Sur l'obésité, votre remarque me fait penser à la citation du biologiste Edward Osborne Wilson : « le vrai problème de l'humanité est le suivant : l'homme a un cerveau du paléolithique, des institutions du Moyen-Âge et des technologies de niveau divin ». L'obésité est là parce que notre cerveau n'est pas fait pour être confronté à autant de calories. Ceci dit, nous apprenons, nous développons de nouvelles règles : l'éducation à l'activité physique en fait partie, comme la limitation de l'accès aux écrans, ces nouveaux défis auxquels la génération de nos parents n'avait pas été confrontée. Je suis confiant, mais cela va nécessiter des aides, car chacun comprend bien qu'il y a derrière cela de très fortes inégalités sociales.
Sur le succès des « technodictatures », plusieurs effets se cumulent : la disponibilité des technologies de contrôle, qu'il a suffi de renforcer, et une culture de la discipline préexistante.
Mais c'est peut être également ici, dans la crise du progrès scientifique que connaissent les sociétés occidentales, qu'il faut chercher une partie de l'explication. Dans le baromètre Ipsos-Institut Sapiens que nous avons mis en ligne, à la question « Pensez-vous que les générations du futur vivront mieux que celles d'aujourd'hui grâce à la science et à la technologie ? », près de 62 % des Français répondaient « oui » en 2013. Ils ne sont plus que 50 % aujourd'hui. Un Français sur deux n'a plus confiance dans le progrès scientifique, et il est difficile de ne pas les comprendre : depuis 30 ans, ils ont vu les technologies progresser, mais pas forcément leur situation s'améliorer.
D'où l'échec complet de StopCovid, faute d'adhésion de la population à cette solution. D'où les cris d'orfraie que l'on a entendus à l'évocation de l'idée d'un passeport vaccinal. Pourtant, il ne me semble pas absurde qu'on vous demande, au moment de mettre votre enfant à la crèche, qu'il ait été vacciné : il y a en effet des externalités négatives terribles.

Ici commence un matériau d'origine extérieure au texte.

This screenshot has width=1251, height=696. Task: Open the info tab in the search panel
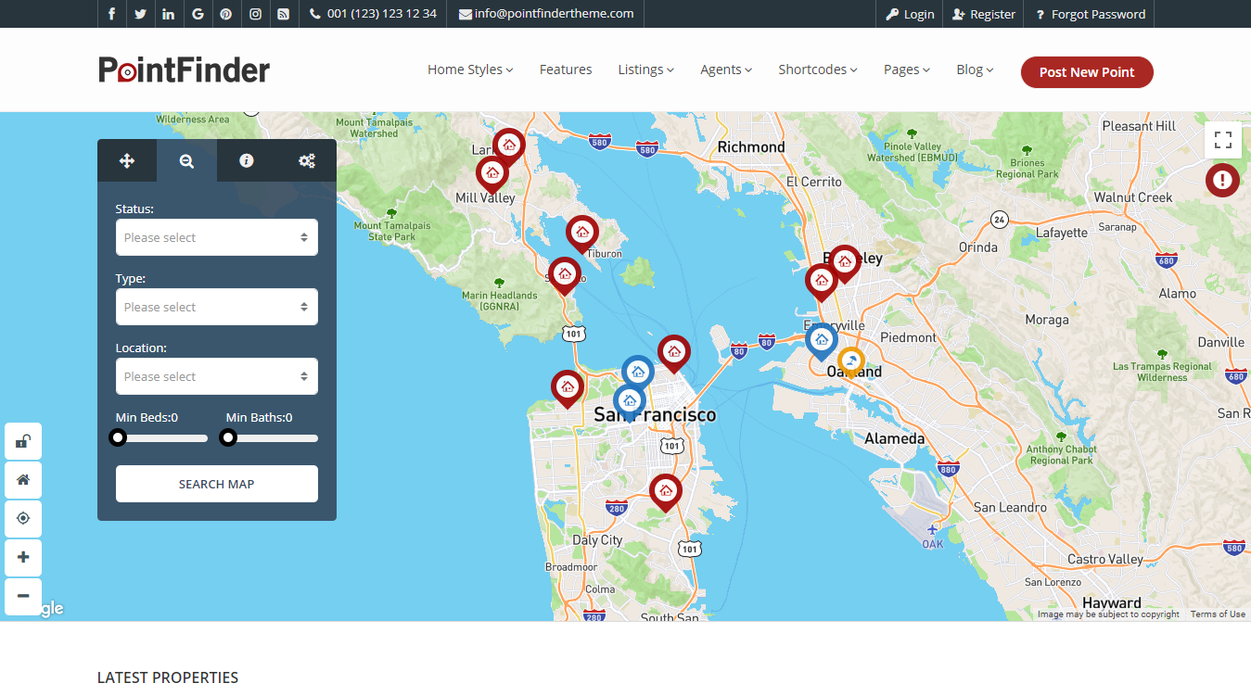click(246, 160)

Tout ceci est lié à une crise de confiance vis-à-vis de la science, mais aussi vis-à-vis de nos institutions et de ceux qui nous représentent. La situation est extraordinairement paradoxale : un tiers de l'humanité dispose d'un profil Facebook, les GAFA vous connaissent mieux que votre mère, mieux que vous-même, au point de prévoir ce que vous allez faire, et nos débats politiques tournent autour de l'idée de donner ou pas telle ou telle petite information isolée à l'État... Nos démocraties doivent inventer un arbitrage intelligent et innovant entre sécurité et libertés. Nous n'avons tout simplement pas le choix. Il s'agit d'inventer les conditions institutionnelles de séparation des pouvoirs, de cloisonnement des systèmes, pour tirer le meilleur parti des données - par exemple, si la RATP consentait à l'open data, il est certain qu'une application très innovante ne tarderait pas à apparaître - tout en protégeant les droits, les libertés, la vie privée. C'est en fin de compte une question de souveraineté : hier, celle-ci portait sur le territoire, la nourriture, les hydrocarbures, les métaux ; aujourd'hui, ce sont les données, où elles sont stockées, dans quels tuyaux elles passent - par exemple les câbles sous-marins -, qui a les moyens de les exploiter grâce à l'intelligence artificielle, etc.